* [WHAT TO WORK ON]:
Whenever a line below holds the word "menu", copy that line.
******
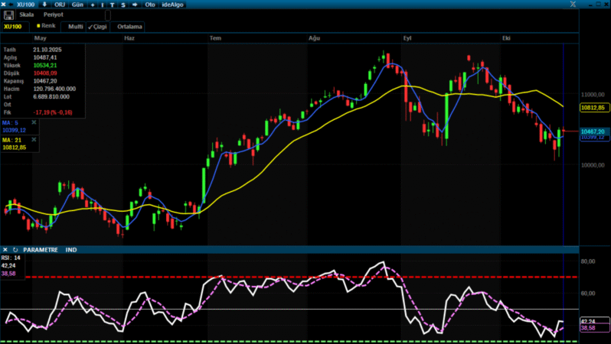Screen dimensions: 611x344
Task: Click the right arrow icon in toolbar
Action: (x=136, y=5)
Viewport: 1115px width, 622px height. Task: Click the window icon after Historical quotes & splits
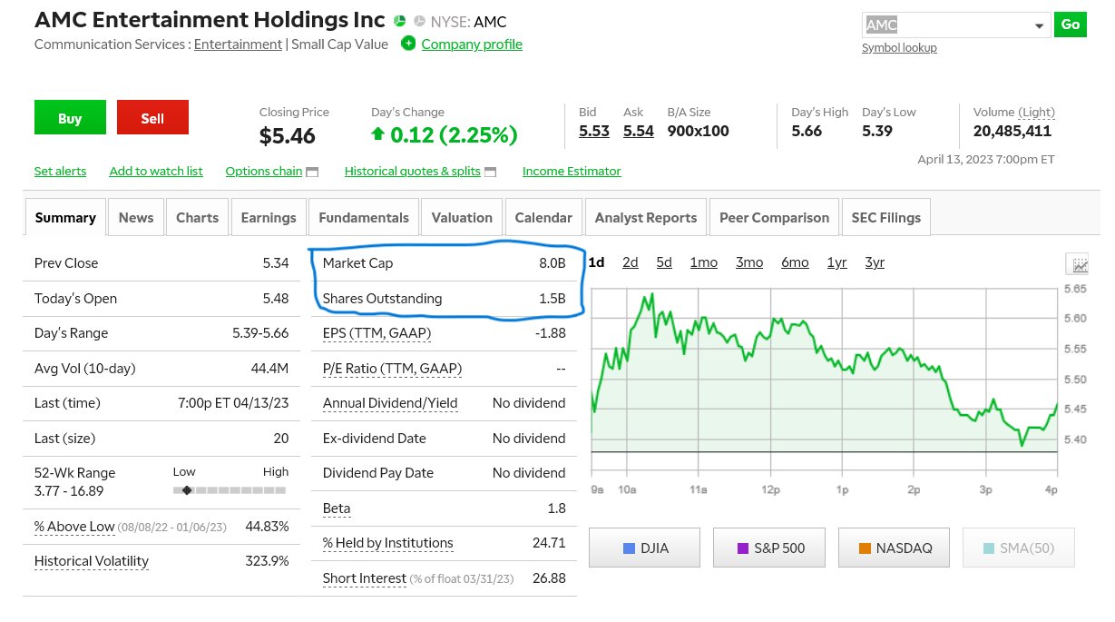(491, 172)
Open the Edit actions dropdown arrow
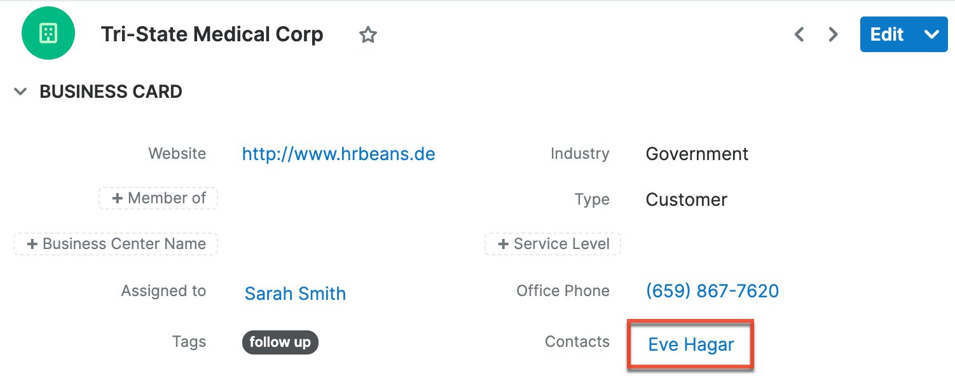955x385 pixels. click(x=931, y=34)
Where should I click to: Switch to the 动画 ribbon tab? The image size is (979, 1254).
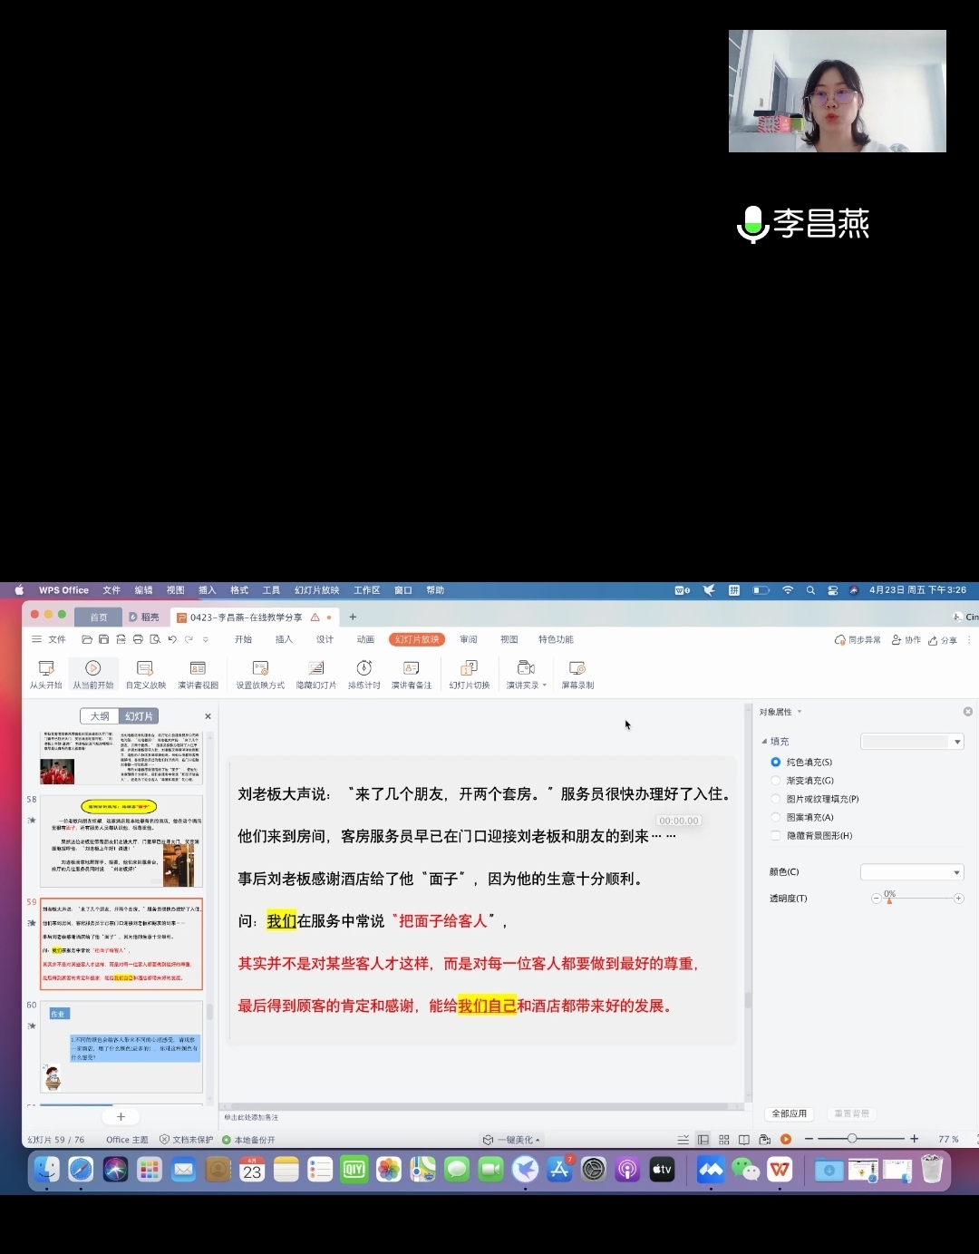365,639
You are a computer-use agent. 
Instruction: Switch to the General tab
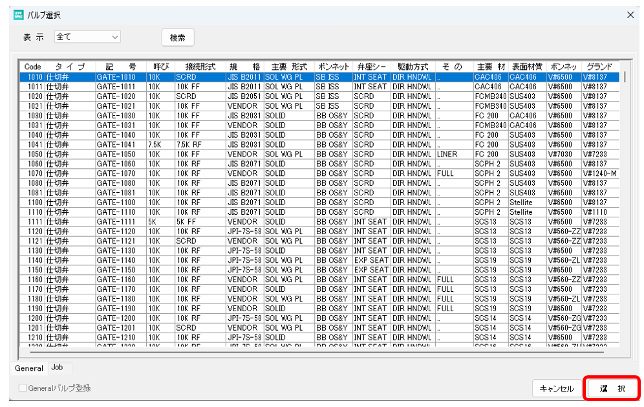[x=29, y=368]
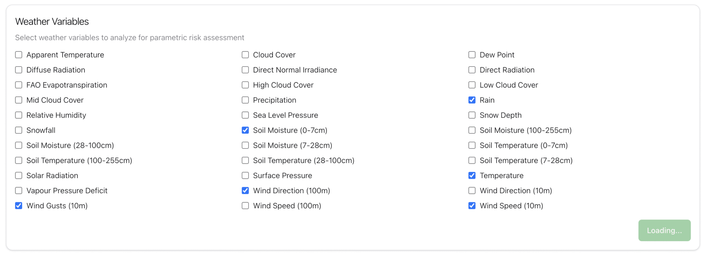Screen dimensions: 707x256
Task: Enable the Snowfall variable
Action: (x=19, y=130)
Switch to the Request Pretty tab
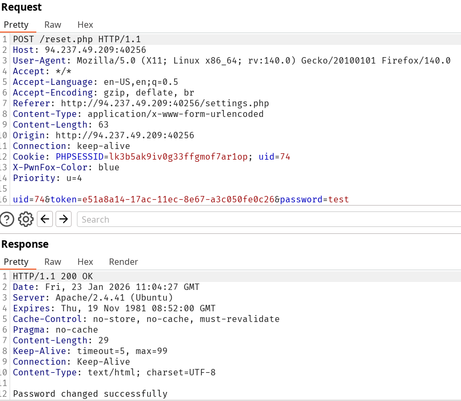 tap(16, 25)
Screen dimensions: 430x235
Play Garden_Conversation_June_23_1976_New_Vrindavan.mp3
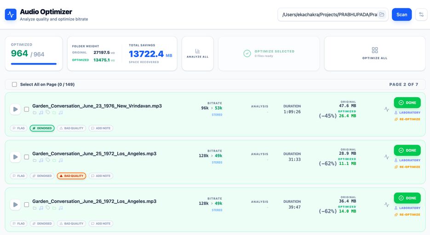(x=15, y=109)
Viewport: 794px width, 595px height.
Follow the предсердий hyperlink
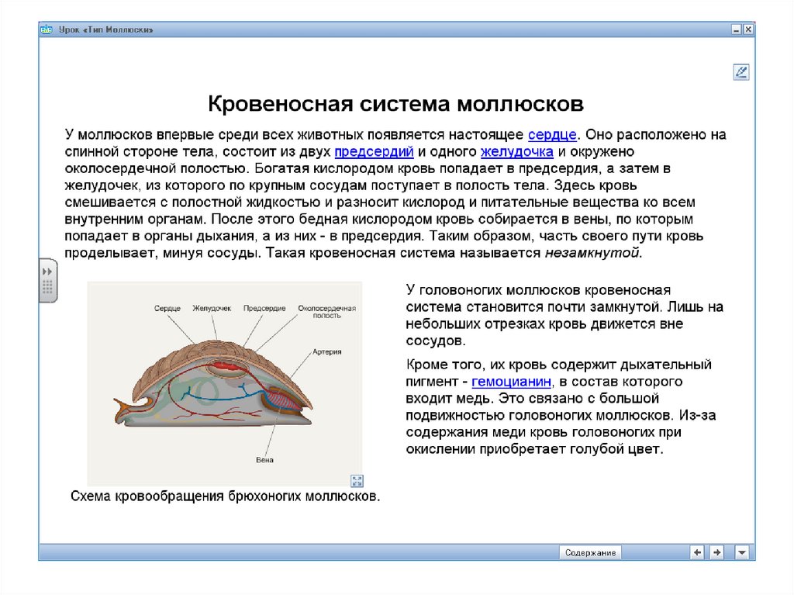tap(374, 151)
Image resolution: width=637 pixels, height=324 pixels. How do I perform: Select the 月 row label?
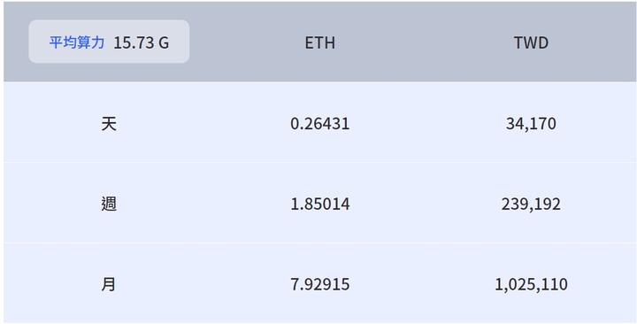coord(108,284)
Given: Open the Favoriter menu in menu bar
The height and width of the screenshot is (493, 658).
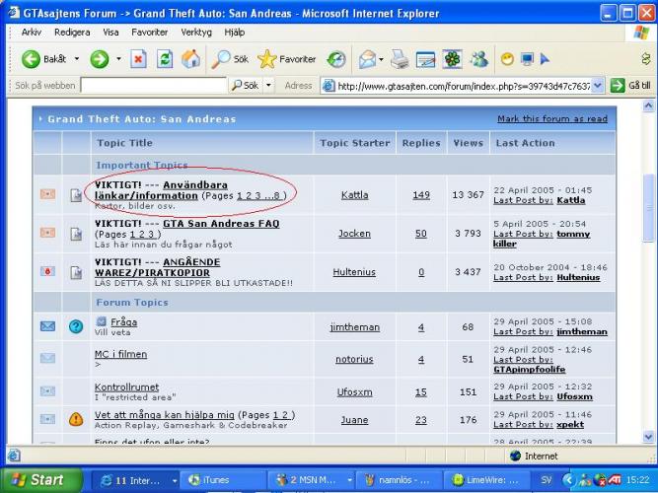Looking at the screenshot, I should point(150,32).
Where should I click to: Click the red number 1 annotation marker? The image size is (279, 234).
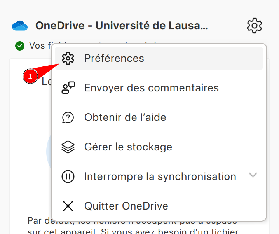[30, 76]
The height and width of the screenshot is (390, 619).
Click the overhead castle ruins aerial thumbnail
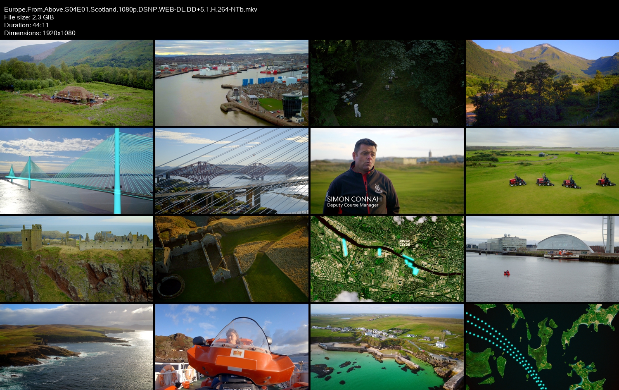(232, 259)
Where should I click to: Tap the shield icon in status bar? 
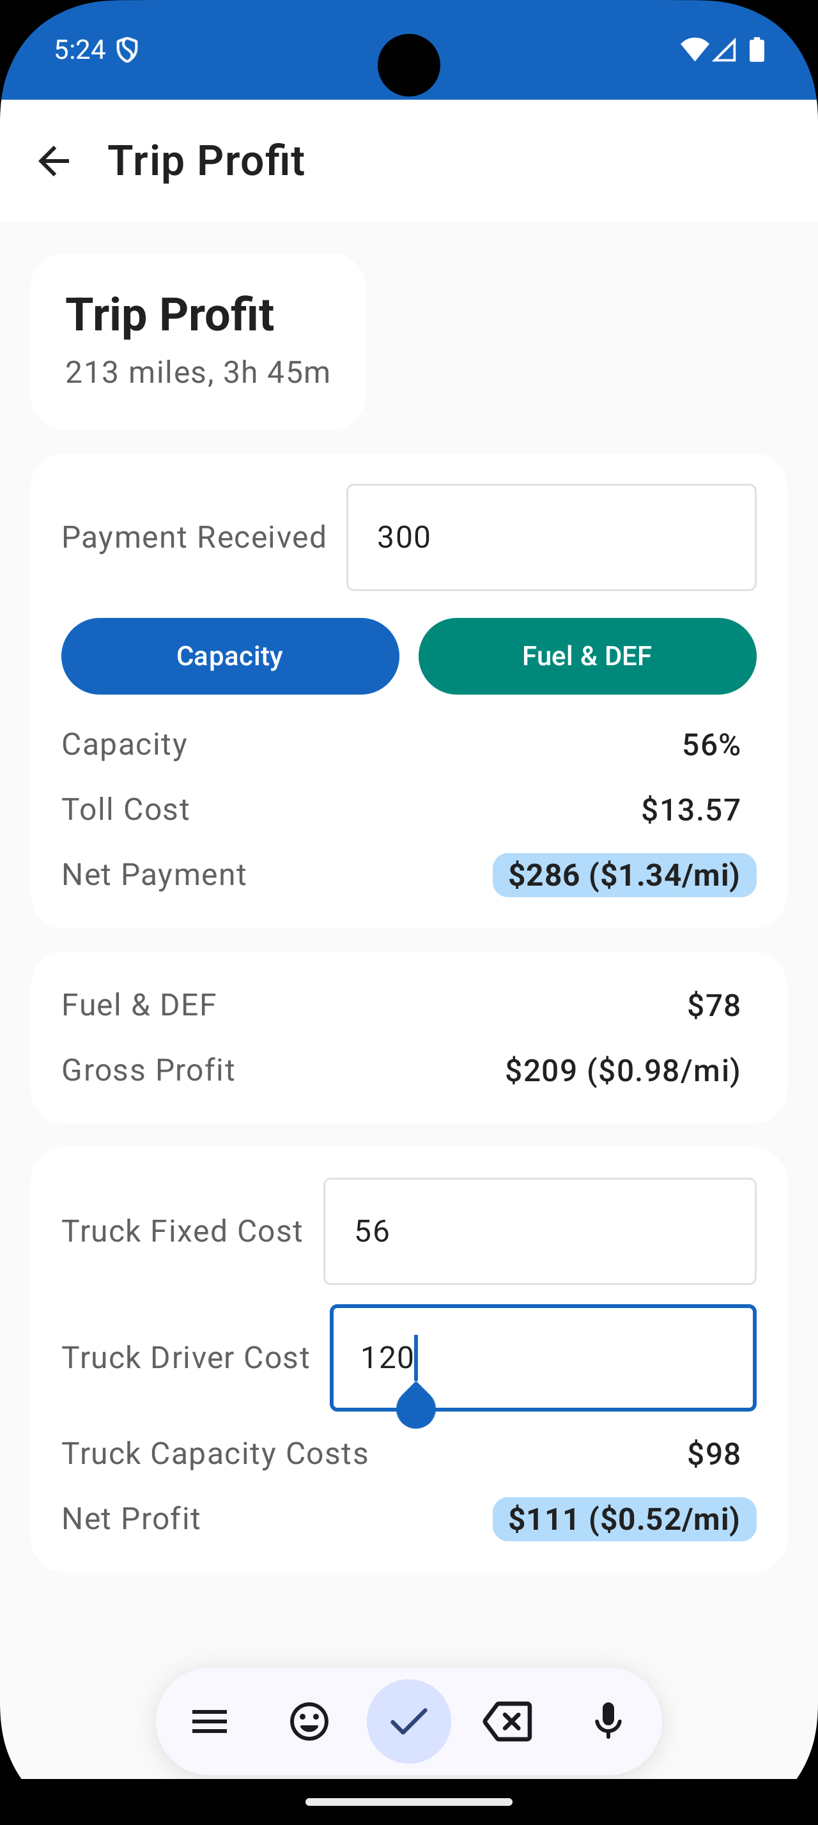click(127, 50)
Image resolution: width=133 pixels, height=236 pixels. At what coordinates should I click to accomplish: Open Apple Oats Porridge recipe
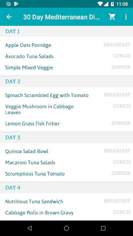click(x=67, y=45)
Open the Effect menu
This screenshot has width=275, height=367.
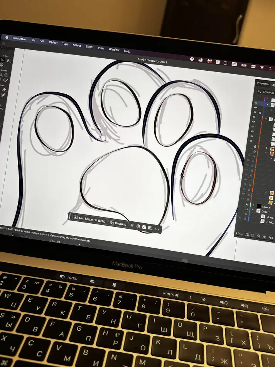[x=89, y=47]
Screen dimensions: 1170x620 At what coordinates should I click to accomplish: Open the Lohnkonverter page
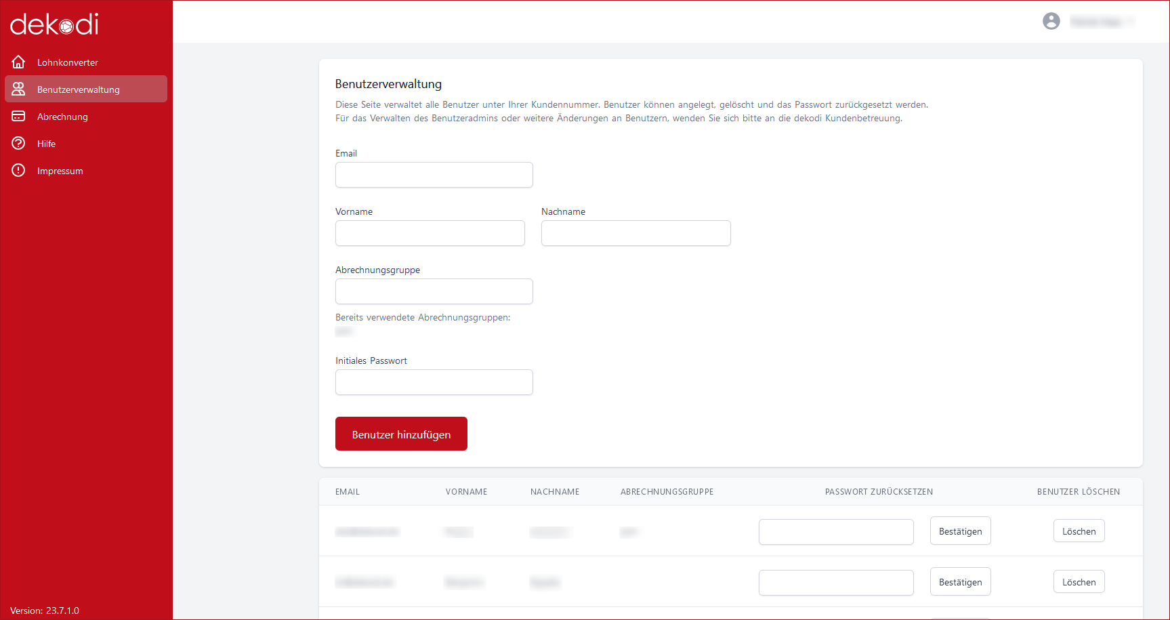(68, 62)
******
* [RESULT FOR THIS EXERCISE]:
Given: Open the Favoriter menu in menu bar
Open the Effect menu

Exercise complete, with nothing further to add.